-
Kubernetes cluster - A Kubernetes cluster is required. You will need
cluster-admin
authority in order to complete all of the prescribed steps. -
Kubectl and Kustomize - The installation will occur via the terminal using kubectl and kustomize.
-
etcd - ModelMesh Serving requires an etcd server in order to coordinate internal state which can be either dedicated or shared. More on this later.
-
Model storage - The model files have to be stored in a compatible form of remote storage or on a Kubernetes Persistent Volume. For more information about supported storage options take a look at our storage setup page.
We provide an install script to quickly run ModelMesh Serving with a provisioned etcd server. This may be useful for experimentation or development but should not be used in production.

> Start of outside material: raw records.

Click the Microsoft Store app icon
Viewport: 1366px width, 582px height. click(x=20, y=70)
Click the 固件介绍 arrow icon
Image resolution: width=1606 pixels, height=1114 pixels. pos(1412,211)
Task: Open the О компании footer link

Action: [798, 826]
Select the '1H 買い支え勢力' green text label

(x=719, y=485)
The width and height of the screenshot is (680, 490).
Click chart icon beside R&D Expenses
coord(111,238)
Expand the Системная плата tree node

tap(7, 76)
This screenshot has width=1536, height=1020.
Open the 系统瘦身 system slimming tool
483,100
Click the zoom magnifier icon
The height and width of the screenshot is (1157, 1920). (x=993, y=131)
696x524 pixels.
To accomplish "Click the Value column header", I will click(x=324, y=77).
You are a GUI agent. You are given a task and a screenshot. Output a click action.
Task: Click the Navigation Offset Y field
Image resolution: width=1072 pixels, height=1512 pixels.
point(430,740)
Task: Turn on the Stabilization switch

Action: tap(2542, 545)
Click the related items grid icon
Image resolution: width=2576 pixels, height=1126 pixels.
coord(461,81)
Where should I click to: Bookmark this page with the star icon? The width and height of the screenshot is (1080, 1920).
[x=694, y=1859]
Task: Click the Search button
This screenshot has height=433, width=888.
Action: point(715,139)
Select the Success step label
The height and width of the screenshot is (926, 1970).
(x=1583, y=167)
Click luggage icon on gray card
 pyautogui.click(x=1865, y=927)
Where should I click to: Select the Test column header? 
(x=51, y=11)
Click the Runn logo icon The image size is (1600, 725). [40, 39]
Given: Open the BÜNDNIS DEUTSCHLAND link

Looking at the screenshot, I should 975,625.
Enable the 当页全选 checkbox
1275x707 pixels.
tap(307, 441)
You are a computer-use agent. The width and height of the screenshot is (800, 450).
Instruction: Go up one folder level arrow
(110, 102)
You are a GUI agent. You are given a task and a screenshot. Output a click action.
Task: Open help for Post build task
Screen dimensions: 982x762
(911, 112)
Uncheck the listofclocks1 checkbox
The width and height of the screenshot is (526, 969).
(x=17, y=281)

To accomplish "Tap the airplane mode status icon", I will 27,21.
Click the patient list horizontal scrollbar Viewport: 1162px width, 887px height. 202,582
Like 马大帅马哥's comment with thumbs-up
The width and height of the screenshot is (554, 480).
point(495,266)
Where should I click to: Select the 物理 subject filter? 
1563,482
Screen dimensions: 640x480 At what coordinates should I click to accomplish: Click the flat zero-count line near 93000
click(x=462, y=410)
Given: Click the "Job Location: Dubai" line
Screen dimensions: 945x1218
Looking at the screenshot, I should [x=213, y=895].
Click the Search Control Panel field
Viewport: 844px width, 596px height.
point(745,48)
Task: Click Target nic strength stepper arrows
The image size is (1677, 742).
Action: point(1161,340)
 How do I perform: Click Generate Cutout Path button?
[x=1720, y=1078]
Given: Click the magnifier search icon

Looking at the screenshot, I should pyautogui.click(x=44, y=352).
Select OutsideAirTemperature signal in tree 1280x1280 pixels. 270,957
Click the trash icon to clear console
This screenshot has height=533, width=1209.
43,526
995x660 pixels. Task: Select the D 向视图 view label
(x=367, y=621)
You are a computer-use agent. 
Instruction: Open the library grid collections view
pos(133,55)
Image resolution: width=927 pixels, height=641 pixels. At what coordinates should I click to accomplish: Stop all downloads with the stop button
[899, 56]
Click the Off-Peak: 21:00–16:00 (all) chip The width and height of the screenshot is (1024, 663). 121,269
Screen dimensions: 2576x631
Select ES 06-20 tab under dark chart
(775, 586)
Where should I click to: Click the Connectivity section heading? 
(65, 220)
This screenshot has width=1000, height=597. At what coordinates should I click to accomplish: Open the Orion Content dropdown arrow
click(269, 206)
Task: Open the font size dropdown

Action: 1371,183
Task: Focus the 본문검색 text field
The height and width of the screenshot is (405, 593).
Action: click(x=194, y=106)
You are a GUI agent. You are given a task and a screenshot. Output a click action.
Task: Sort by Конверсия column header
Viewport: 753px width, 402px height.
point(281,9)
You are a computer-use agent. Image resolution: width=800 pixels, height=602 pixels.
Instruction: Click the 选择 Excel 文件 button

The install script has a --quickstart
option for setting up a self-contained ModelMesh Serving instance. This will deploy and configure local etcd and MinIO servers in the same Kubernetes namespace. Note that this is only for experimentation and/or development use - in particular the connections to these datastores are not secure and the etcd cluster is a single member which is not highly available. Use of --quickstart
also configures the storage-config
secret to be able to pull from the ModelMesh Serving example models bucket which contains the model data for the sample InferenceService
s. For complete details on the manifests applied with --quickstart
see config/dependencies/quickstart.yaml.
If the --quickstart
install option is not being used, details of an existing etcd cluster must be specified prior to installation. Otherwise, please skip this step and proceed to Installation.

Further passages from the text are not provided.